La pintura de un jabalí hallada recientemente en una cueva indonesia, de hace 45.500 años, hace retroceder hasta esa fecha los comienzos del arte figurativo; la historia del arte, sin embargo, apenas tiene unos pocos siglos. Para Christopher Wood, profesor de la New York University y autor de la exhaustiva A History of Art History, los inicios del estudio histórico del arte se remontan a la baja Edad Media; y para Éric Michaud, director de estudios en la prestigiosa EHESS parisina y autor de Les invasions barbares, la historia del arte no ha sido posible hasta que, en el tránsito del siglo XVIII al XIX, las invasiones bárbaras fueron pensadas como el acontecimiento decisivo que otorgó a Occidente «conciencia de su propia historicidad». Como disciplina académica, desde luego, la historia del arte es joven, pero menos que la economía, la sociología, la antropología o la psicología; a título de ejemplo, señala Wood, en 1920 había 18 cátedras de historia del arte en las universidades alemanas, y sólo una de psicología, una formidable presencia que debe atribuirse a su compromiso con el método empírico y la investigación rigurosa de las fuentes primarias.

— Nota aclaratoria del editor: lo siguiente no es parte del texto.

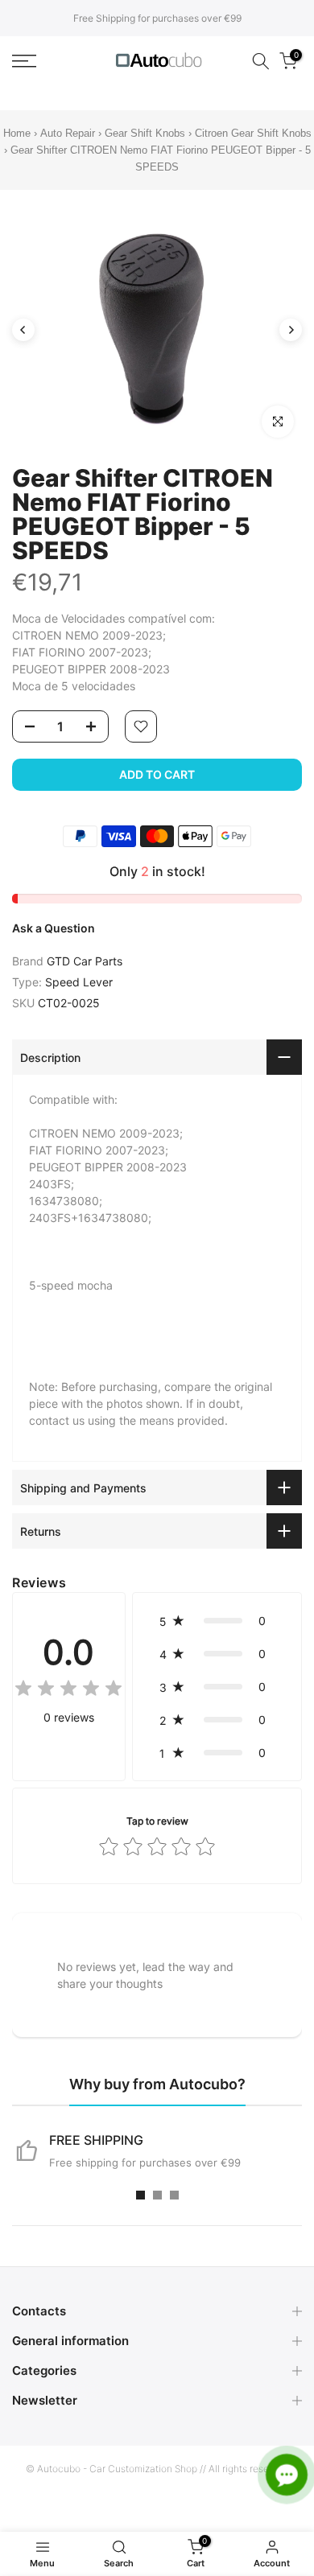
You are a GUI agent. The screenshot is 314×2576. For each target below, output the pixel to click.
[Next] (290, 330)
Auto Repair (67, 133)
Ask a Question (53, 928)
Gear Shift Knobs (145, 133)
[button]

El profesor estadounidense presenta su colosal obra no sólo como una historia y prehistoria de la disciplina, sino como «una historia del pensamiento histórico sobre el arte», lo que le lleva a interesarse por los escritos del clérigo del siglo XI Adán de Bremen o los trabajos de San Francisco de Asís restaurando iglesias, para transitar a los cronistas renacentistas Ghiberti o Vasari y llegar en el siglo XVIII a Winckelmann, Diderot y Piranesi. Sus ‘biografías de la forma’ avanzan en forma estricamente cronológica, para glosar las aportaciones de Goethe, Ruskin, Viollet-le-Duc o Burckhardt, y explicar los motivos por los cuales el descubrimiento de Altamira en 1879 fue calificado de fraude, al ser una auténtica ‘catástrofe’ en la historiografía del arte, de imposible encaje en cualquier narrativa histórica, por lo que su carácter auroral no sería reconocido hasta el siglo siguiente. Y es precisamente en los últimos compases del XIX y los primeros del XX cuando entran en el escenario los grandes historiadores académicos, Riegl, Warburg, Wölfflin o Panofsky, que se esforzaron en reconciliar su disciplina con las rupturas de la modernidad.

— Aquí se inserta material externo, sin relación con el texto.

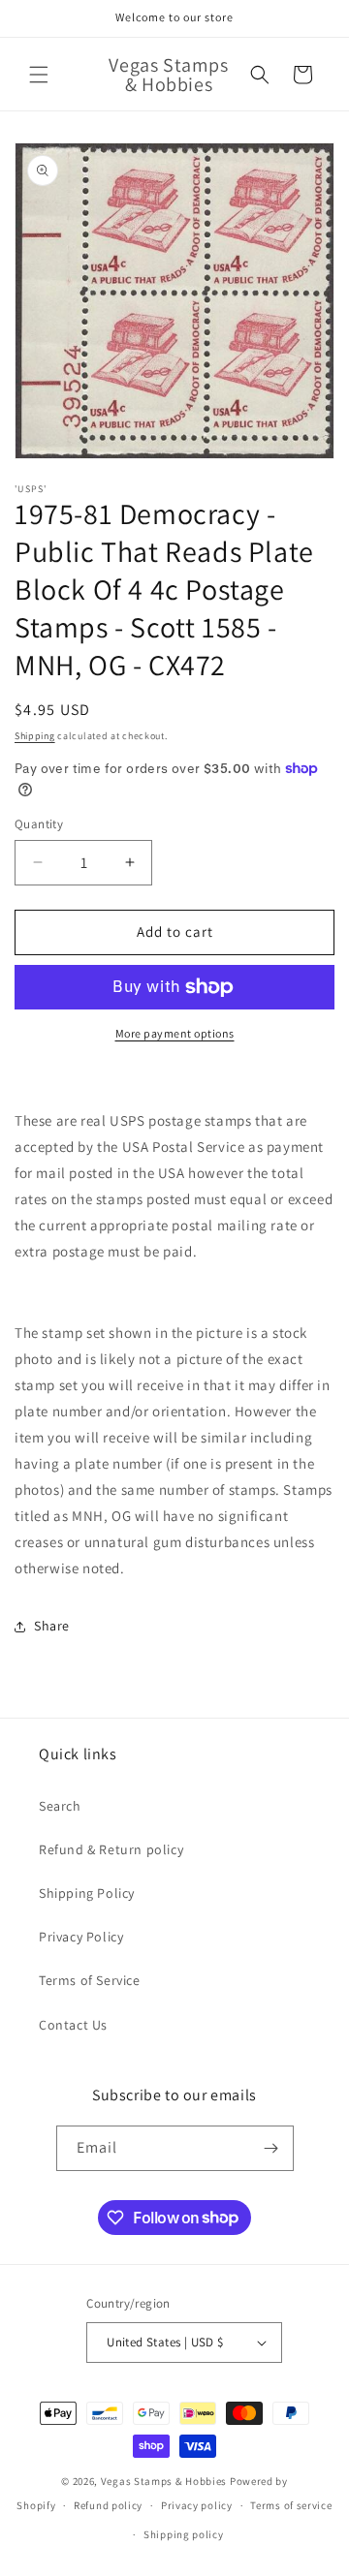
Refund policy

La arquitectura está presente casi siempre subsumida en el arte, pero figuras como Wittkower o Giedion reciben atención específica, y el periplo se acerca a nosotros con la más política ‘nueva historia del arte’ de los años 1980 y los actuales dilemas de la disciplina, incapaz de enfrentarse inocentemente a las ‘biografías de la forma’. Pese a la influencia de estudios parciales como los de Podro, Baxandall o Haskell, y a la abundante literatura sobre historiadores singulares como Riegl o Warburg, Wood sólo menciona como antecedentes de historia sintética las de Schlosser, Venturi, Kultermann, Bazin y Locher, publicadas entre 1924 y 2001, de manera que su útil compendio se une a un club muy exclusivo. La obra de Michaud, en contraste, es una aproximación antropológica que estudia la relación entre estilo y raza y la etnización del arte contemporáneo, con deslumbrantes interpretaciones sobre la tactilidad antigua del Sur y la opticalidad moderna del Norte: un recorrido erudito y ameno que complementa la rigurosa narración de Wood.